- **Work task**: Only the lines of the data holding the string "agent" need to be returned.
(Entries shown)
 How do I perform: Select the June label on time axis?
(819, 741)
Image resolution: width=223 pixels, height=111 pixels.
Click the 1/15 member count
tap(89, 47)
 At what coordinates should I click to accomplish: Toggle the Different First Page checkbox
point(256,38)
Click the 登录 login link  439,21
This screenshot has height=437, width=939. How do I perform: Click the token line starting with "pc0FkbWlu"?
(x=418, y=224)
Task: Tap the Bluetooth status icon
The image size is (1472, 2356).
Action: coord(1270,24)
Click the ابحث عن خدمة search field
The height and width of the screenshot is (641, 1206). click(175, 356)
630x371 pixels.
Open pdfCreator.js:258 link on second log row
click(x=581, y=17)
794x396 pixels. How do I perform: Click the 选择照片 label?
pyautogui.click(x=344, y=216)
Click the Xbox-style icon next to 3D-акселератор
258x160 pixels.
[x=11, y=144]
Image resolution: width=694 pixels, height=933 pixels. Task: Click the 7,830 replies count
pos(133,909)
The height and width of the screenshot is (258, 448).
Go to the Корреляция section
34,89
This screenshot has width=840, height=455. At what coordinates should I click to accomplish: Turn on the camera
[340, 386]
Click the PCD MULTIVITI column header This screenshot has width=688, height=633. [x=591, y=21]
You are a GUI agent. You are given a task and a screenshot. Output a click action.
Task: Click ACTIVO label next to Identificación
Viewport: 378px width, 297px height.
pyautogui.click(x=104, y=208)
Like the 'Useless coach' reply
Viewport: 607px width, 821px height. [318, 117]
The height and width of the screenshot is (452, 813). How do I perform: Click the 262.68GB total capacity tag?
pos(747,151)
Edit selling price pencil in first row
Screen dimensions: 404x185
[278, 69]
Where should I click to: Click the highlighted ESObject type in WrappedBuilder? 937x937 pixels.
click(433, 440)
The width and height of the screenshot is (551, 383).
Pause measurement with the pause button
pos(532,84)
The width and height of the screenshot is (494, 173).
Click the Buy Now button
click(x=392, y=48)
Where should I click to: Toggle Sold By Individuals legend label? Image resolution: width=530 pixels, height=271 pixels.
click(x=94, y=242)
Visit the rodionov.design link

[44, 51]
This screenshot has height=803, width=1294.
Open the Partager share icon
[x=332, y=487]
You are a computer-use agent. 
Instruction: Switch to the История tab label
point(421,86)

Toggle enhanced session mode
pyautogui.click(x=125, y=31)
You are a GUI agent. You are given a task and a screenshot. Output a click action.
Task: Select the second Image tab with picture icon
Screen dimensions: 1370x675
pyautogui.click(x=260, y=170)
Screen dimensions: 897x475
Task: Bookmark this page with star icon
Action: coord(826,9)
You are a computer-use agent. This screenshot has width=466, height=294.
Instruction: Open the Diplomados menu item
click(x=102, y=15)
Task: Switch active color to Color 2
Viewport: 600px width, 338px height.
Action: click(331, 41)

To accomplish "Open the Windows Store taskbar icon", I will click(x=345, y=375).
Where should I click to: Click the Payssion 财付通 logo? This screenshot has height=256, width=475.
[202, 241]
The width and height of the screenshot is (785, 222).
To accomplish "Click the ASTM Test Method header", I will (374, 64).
(End Entries shown)
- **Answer section**:
You are a GUI agent. You are given a task and a screenshot. Output a click action.
You are a computer-use agent. 
You are a GUI agent. You are given a task and a screenshot. Output a click action.
You are a computer-use agent. This screenshot has width=466, height=294.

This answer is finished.